Wells Fargo Class Action Lawsuit

Class Action Lawsuits Result in Wells Fargo Class Action Lawsuit

On June 8, the Class Action lawsuits of five Wells Fargo borrowers won class action certification for their respective cases. These five cases are a part of the nationwide Wells Fargo overdortgage fee class action lawsuit (mdl) against Wells Fargo Bank NA, charging that the bank engages in predatory and deceptive business practices through its bank overdraft policy. The class-action suit alleges that such predatory and deceptive policies have caused a large number of non-paying customers to be improperly charged fees by the bank. The lawsuits further charge that such policies have caused such customers to incur fees even when they have not actually used the accounts or even made any purchases on those accounts. Such lawsuits seek damages not only for actual monetary losses but also for injuries to mental peace and reputation caused by such wrongful actions.

The class-action lawsuit targets a wide array of Wells Fargo policies, from the controversial “points-of-sale” system, where homeowners were charged interest on their account balances for balance transfers; to the now-banking giant’s “robot” program, which the plaintiffs say does nothing but waste money on non-performing loans.

The class-action lawsuits further charge that Wells Fargo engages in unfair and deceptive practice with regard to its home loan modification program, denying to homeowners who applied for modifications or increasing the costs of modification for those who did apply. In some instances, the lawsuits charge that homeowners were instructed to lie about income in order to get approved for a loan modification. In some instances, homeowners were told that they would have to lose their homes if they did not get a loan modification.

In addition to a major fraud complaint, the class-action suit is also suing the banks for errors and omissions in its internal credit review process, as well as making out-of-pocket payments to attorneys and consultants to handle the initial mortgage loan modifications with Wells Fargo.

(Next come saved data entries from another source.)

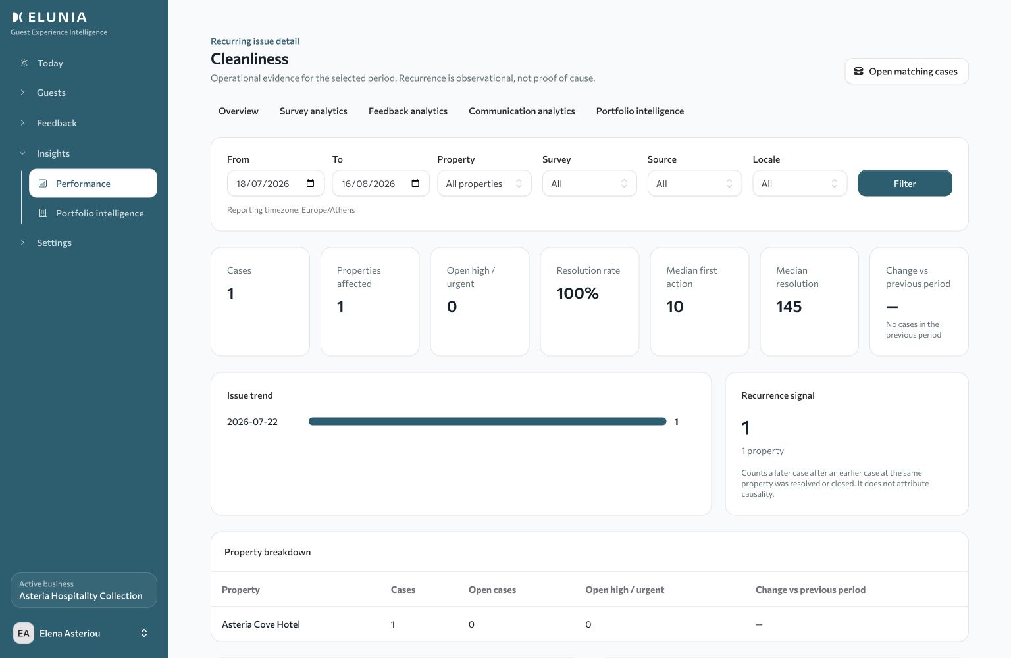The height and width of the screenshot is (658, 1011).
Task: Click the 2026-07-22 issue trend bar
Action: coord(488,422)
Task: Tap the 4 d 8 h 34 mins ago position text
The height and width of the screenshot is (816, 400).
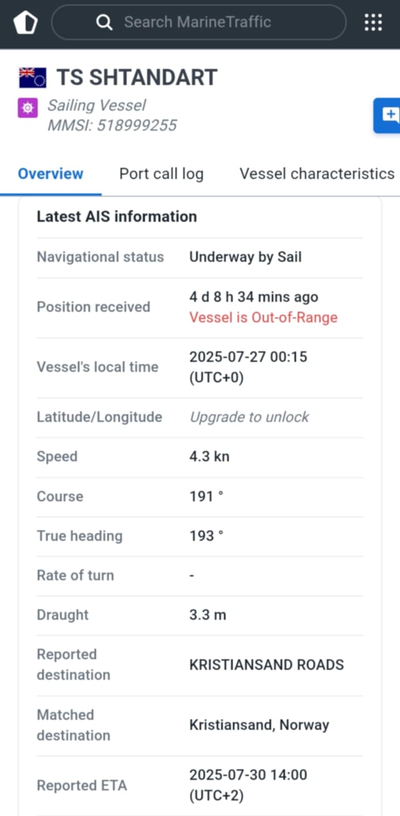Action: pos(253,297)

The class-action suit further claims that the company intentionally shortchanged homeowners on their loan payments in order to boost its profits and fleece them of their hard-earned money. Many of the class-action suits have been settled out of court, although a few are still ongoing.

There is also another case that was filed against Wells Fargo a few years ago related to the “points-of-sale” program.

This time, the class-action lawsuit targets not only the bank but the entire mortgage industry as well. A former Wells Fargo student loan representative was sued for telling a group of students that their car loans would be refinanced for them at no cost. The lawsuit says that the representative violated the Fair Debt Collection Practices Act by telling the students that their car loan would be discharged if they signed on the agreement. This case was later settled outside of court, without admitting or denying the charges. It is not clear whether this car loan defaulter’s settlement ever went to trial.

While many of these class action lawsuits are settled out of court, some are moving toward trial.

Two recent examples include one case in which a federal judge ordered Wells Fargo to pay damages to an individual who died as a result of negligence on the part of Wells Fargo. Another lawsuit involves an incident in which a young woman died after she underwent breast-cancer surgery at a Wells Fargo breast cancer facility.

The class action lawsuits are forcing banks to acknowledge their mistakes, but some legal experts question whether these suits will have any merit.

Lawyers for Wells Fargo argue that the financial industry has been hit by a variety of factors and there is no reason to expect the lawsuits to succeed. However, many consumers agree with Wells Fargo attorneys that the current system is too complicated for people to easily comprehend. In addition, many feel the banking giant is merely trying to do whatever it can to avoid dealing with these types of lawsuits. Nevertheless, as the class action lawsuits continue to grow in popularity, homeowners may find themselves much better able to deal with the financial problems they have faced.